A significant recent development concerning mediation in Northern Ireland is the judgement of McCloskey J in a Judicial Review case: Edmunds v Legal Services Commission 2019 022063/01. In this case the Judge decided that the LSC (which administers the provision of legal aid in Northern Ireland) erred in law. He found the LSC had failed to recognise and or exercise in a lawful manner the discretion conferred on it by the legislation to authorise public funding for intra-litigation ADR in civil cases other than family cases.
In the course of his Judgement Mr Justice McCloskey reviewed Practice Directions, the Rules of Court and the Civil Justice Review in Northern Ireland completed by Sir John Gillen. He noted that mediation “has for some time been a settled feature of the civil litigation landscape in Northern Ireland”. It was not something “unusual” that fell outside the scope of civil legal aid.
Practitioners in Northern Ireland will now review cases where they have obtained and are acting under a civil legal aid certificate for extant civil proceedings. They should consider, in the light of the Edmunds decision, if it is in the interests of their client to use mediation in their cases and request legal aid to cover the related costs – which of course must be proportionate and reasonable. This is a very significant development and should result in an increase in the use of mediation for legally aided parties where it is in their interests to explore resolution.

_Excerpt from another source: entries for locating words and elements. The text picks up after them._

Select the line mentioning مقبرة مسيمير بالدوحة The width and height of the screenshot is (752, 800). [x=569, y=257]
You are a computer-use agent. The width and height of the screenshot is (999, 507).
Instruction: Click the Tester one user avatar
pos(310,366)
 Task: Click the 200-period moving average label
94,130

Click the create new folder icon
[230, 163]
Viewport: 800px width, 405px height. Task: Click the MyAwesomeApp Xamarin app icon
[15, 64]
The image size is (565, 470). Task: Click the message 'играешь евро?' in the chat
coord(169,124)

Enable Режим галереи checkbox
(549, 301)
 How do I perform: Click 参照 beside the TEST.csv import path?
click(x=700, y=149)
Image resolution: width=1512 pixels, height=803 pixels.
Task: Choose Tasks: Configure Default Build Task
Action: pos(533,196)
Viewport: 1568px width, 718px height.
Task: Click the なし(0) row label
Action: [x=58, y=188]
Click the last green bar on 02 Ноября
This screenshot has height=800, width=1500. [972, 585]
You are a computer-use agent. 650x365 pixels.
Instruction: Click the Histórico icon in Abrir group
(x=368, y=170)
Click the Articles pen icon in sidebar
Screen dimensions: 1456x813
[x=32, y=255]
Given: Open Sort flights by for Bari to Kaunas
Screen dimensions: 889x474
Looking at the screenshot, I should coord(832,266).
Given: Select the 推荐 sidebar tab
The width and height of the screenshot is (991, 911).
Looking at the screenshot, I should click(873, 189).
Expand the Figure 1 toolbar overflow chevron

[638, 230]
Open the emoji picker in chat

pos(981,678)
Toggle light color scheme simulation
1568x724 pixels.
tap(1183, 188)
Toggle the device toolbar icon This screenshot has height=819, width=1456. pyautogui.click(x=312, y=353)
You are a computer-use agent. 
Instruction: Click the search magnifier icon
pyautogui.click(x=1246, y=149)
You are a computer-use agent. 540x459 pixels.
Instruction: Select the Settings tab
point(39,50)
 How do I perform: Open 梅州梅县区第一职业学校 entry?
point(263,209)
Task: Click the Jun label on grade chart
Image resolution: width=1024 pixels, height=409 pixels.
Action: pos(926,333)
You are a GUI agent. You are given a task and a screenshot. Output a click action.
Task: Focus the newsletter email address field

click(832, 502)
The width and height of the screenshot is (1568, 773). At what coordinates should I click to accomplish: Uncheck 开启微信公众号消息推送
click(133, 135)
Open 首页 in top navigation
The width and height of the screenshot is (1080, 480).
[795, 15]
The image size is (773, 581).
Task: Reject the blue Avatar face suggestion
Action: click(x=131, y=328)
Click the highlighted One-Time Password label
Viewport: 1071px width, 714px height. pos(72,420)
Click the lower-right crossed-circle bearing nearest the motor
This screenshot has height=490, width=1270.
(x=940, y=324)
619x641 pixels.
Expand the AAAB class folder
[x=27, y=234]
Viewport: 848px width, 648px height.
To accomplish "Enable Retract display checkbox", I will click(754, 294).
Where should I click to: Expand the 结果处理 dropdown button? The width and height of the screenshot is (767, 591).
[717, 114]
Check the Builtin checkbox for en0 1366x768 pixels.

In the course of my involvement with the Commonwealth Lawyers Association I was sent an interesting judgement of the High Court in Trinidad and Tobago. Mr Justice Vasheist Kokaram in this case (Moraldo) had to consider whether or not a binding agreement had in fact been made during a mediation. He reviewed many of the key decisions in England and Wales about mediation and made some observations about mediation. They are worth sharing:
“An attractive feature of mediation is its informality, its fluid shape, its control by consensus of the parties and the guiding but not determining hand of the mediator. The informality of mediations should not be underestimated by litigants nor their attorney at law. Parties and their attorneys must be properly prepared for their mediation. They must prepare in advance for all possible options to resolve a claim, be prepared to negotiate in good faith and to share all necessary information to obtain what they will consider the best possible result in the circumstances of the uncertainty, high stakes and risks of litigation. It is not often that a Court will set aside an agreement which was obtained in a mediation. These mediation agreements must be treated with the respect it deserves as an expression of the free will of the parties.”
He continued “The key difference in this consensual problem-solving model from adversarialism in litigation is the focus on underlying interests of disputants and not on positions based on rights. As in some cases mediation is seen as a superior form of dispute resolution to litigation, no effort must be spared by all practitioners in the profession to ensure the quality of the process.”
The quality of the process of mediation must include adherence to internationally accepted process norms. The mediator should prepare carefully. She or he should engage with the parties in advance and explain the process. The date for the mediation should not contain distractions for the parties or solicitors or Counsel. The mediator must be focussed and committed to the cause of seeking a solution which works for the parties. Agreements made should be respected and upheld by the courts.
On 20th December 2018 the UN Convention on International Settlement Agreements resulting from Mediation was adopted. It is known as the Singapore Declaration on Mediation and will be signed at a ceremony in August in Singapore. My position as President of the Commonwealth Lawyers Association has resulted in an invitation to the signing ceremony.
Mediation is here to stay and as McCloskey J noted in the Edmunds case quoting from the well-known judgement of Woolf CJ in Cowl v Plymouth City Council [2001] EWCA Civ 1935; “insufficient attention is paid to the paramount importance of avoiding litigation whenever this is possible”.